» **PROBLEMAS A RESOLVER**
a: Cite, sem alterações, o trecho da notícia sobre os roubos a motoristas de aplicativo que começa com as palavras que contêm "Modus operandi contra" e termina em "anunciavam o assalto.".
b: Traduza para o inglês esta frase da notícia sobre os roubos a motoristas de aplicativo: "O grupo criminoso é formado por quatro pessoas, de acordo com as investigações."

» **TEXTO DE LEITURA**
_ _ _ _ _

A Delegacia de Furtos e Roubos de Veículos (DFRV) de Curitiba prendeu um jovem suspeito de integrar uma organização criminosa que atua na Cidade Industrial de Curitiba (CIC) e apreendeu um menor de idade, apontados como responsáveis por uma série de roubos contra motoristas de aplicativo na região.

De acordo com a polícia, a ação mais recente terminou em prisão em flagrante, depois que o grupo pediu uma corrida a uma motorista de aplicativo, anunciou o assalto e fugiu com o carro dela na região do CIC. A vítima conseguiu fugir e, segundo o delegado, a prisão ocorreu na sequência, ainda em situação de flagrante.

O grupo criminoso é formado por quatro pessoas, de acordo com as investigações. Três já foram identificados: um maior de idade, que foi preso, um menor, que acabou apreendido, e um terceiro suspeito, que está foragido. A polícia ainda trabalha para identificar o quarto integrante.

O homem preso já tinha passagem pela polícia. Ele havia sido detido no início deste ano, mas foi solto em audiência de custódia. Agora, voltou a ser preso no âmbito da investigação sobre os roubos a motoristas de aplicativo no CIC.

Modus operandi contra motoristas de aplicativo

Segundo as investigações, o alvo do grupo eram motoristas de aplicativo que atuam na Cidade Industrial. Os criminosos solicitavam corridas para pontos do bairro e, quando o veículo chegava ao destino ou a um local ermo, anunciavam o assalto.

_ _ _ _ _

» **DADOS ARMAZENADOS**
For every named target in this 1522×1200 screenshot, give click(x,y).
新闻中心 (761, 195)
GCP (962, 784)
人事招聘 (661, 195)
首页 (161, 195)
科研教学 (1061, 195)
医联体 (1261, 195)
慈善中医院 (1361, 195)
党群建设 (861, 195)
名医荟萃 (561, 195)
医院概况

_ _ _ _ _

» **PROBLEMAS RESOLVIDOS**
a:
Modus operandi contra motoristas de aplicativo

Segundo as investigações, o alvo do grupo eram motoristas de aplicativo que atuam na Cidade Industrial. Os criminosos solicitavam corridas para pontos do bairro e, quando o veículo chegava ao destino ou a um local ermo, anunciavam o assalto.

b: The criminal group is made up of four people, according to the investigations.